Il primato o il privilegio di segnare il centro della penisola è conteso a Rieti da numerose città dell’Italia appenninica, da Narni a Foligno, da Cotilia a Cittaducale o Antrodoco.
Benché sotto il profilo sociostorico abbia influito assai di più il fatto di essere terra di confine tra Stato e Regno, nessuna città può contendere a Rieti l’antichità della fondazione e l’autorevolezza dell’identificazione, affermata da Marco Terenzio Varrone, eruditissimus Romanorum.
Proprio il computo varroniano vale a tutt’oggi a segnare l’ umbilicus, al culmine dell’arce, indicato da due distinti segnacoli: la targa multilingue murata ai limiti della piazza, il monumentale cilindro dalla superficie policroma impietosamente ma realisticamente detto La caciotta che ingombra la piccola piazza fin quasi a lambire i gradini della chiesa dei Santi Martiri Ruffo e Carpoforo, affiancata dal grande palazzo dei Chierici Regolari Ministri degli Infermi.
Chiamati agli inizi del XVII secolo a gestire l’ospedale di Sant’Antonio Abate, nel 1746 i religiosi furono incaricati di amministrare la parrocchia di San Ruffo.
Poiché la chiesa parrocchiale era assai antica e fatiscente, ne fu decisa la ricostruzione e fundamentis. Anche la casa parrocchiale fu ricostruita tenendo conto delle esigenze dei Chierici Regolari Ministri degli Infermi che prestavano il loro prezioso servizio per la salute del corpo e dell’anima dividendosi infaticabilmente tra la chiesa e l’ospedale.
Il palazzo si sviluppa ordinatamente intorno ad un piccolo chiostro dalle linee armoniose, affacciandosi sulla piazza con una elegante gradinata a ventaglio.
L’austera mole dell’edificio è ingentilita dalle riquadrature delle grandi finestre affacciate lungo via della Cordonata e vicolo Cappelletti. Dal loggiato dell’attico si ammira uno dei più suggestivi panorami della città e della valle solcata dal nastro argentato del Velino. Austero e funzionale, il palazzo eretto nella seconda metà del XVIII secolo dall’architetto Melchiorre Passalacqua dovette attendere oltre un secolo per arricchirsi di un’adeguata decorazione pittorica.

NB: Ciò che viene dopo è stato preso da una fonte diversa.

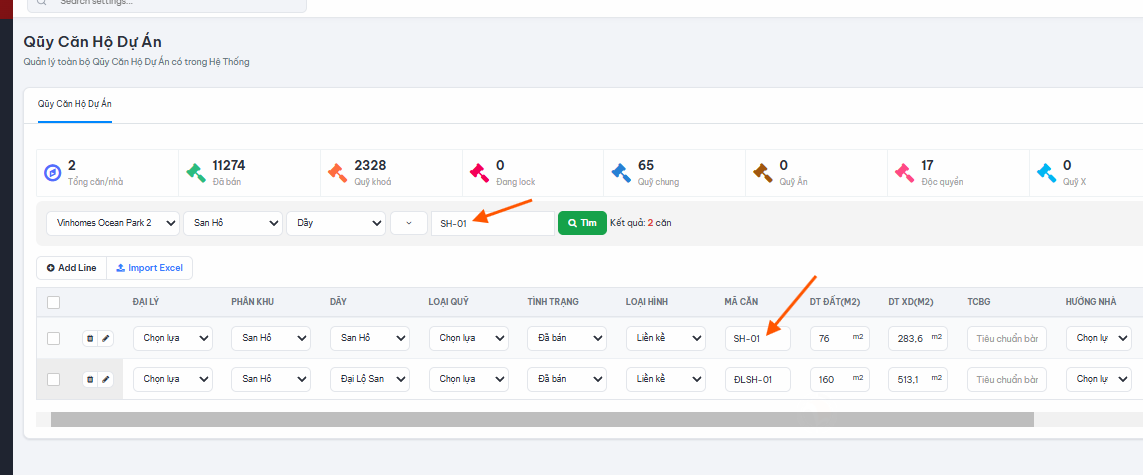Open the Vinhomes Ocean Park 2 project dropdown
1143x475 pixels.
coord(113,223)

Solo nel 1898 l’incarico fu conferito al giovane artista reatino Antonino Calcagnadoro, all’epoca ventitreenne, che vi sperimentò tecniche e stili diversi per soddisfare le esigenze dei committenti. Nato nel 1876, Antonino Calcagnadoro era stato avviato all’attività di decoratore dal padre Cesare, apprezzato artigiano.
Il sindaco Vecchiarelli, intuendo le sue potenzialità, volle assegnargli una borsa di studio affinché potesse perfezionare a Roma la sua formazione.

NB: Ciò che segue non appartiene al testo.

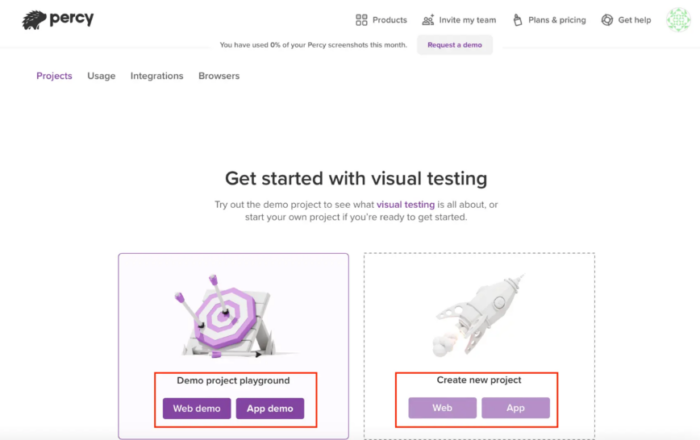This screenshot has height=440, width=700.
Task: Launch the App demo project
Action: (270, 408)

La decorazione del palazzo di San Ruffo rappresenta dunque uno dei primi incarichi di prestigio, in cui il giovane pittore dimostra la sicura padronanza dei mezzi tecnici e delle abilità espressive e la conoscenza delle correnti estetiche più attuali: ciò è evidente nelle suggestioni preraffaelite della cappella privata, dalla volta campita di un pastoso, inteso color rosa salmone sulle cui pareti si stagliano finissime le silhouettes dei diafani angeli dalle lunghe vesti seriche, o nelle sagrestie in cui le immagini dei Santi e le allegorie cristologiche sono realizzate fingendo le luminescenti, perlacee tessere vitree di un mosaico paleocristiano.

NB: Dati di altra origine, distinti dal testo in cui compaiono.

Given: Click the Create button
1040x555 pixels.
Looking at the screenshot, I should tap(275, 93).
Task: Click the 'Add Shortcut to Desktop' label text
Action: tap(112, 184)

La galleria al piano nobile, con l’elegante cornice a grottesche che impagina la sequenza delle storie della Vita di San Camillo de’Lellis conferma l’abilità del giovane Calcagnadoro nel tratteggiare le figure, nel comporre scene ben congegnate nello spazio, nel selezionare ed organizzare sintatticamente immagini diverse in una sequenza narrativa ben ordinata.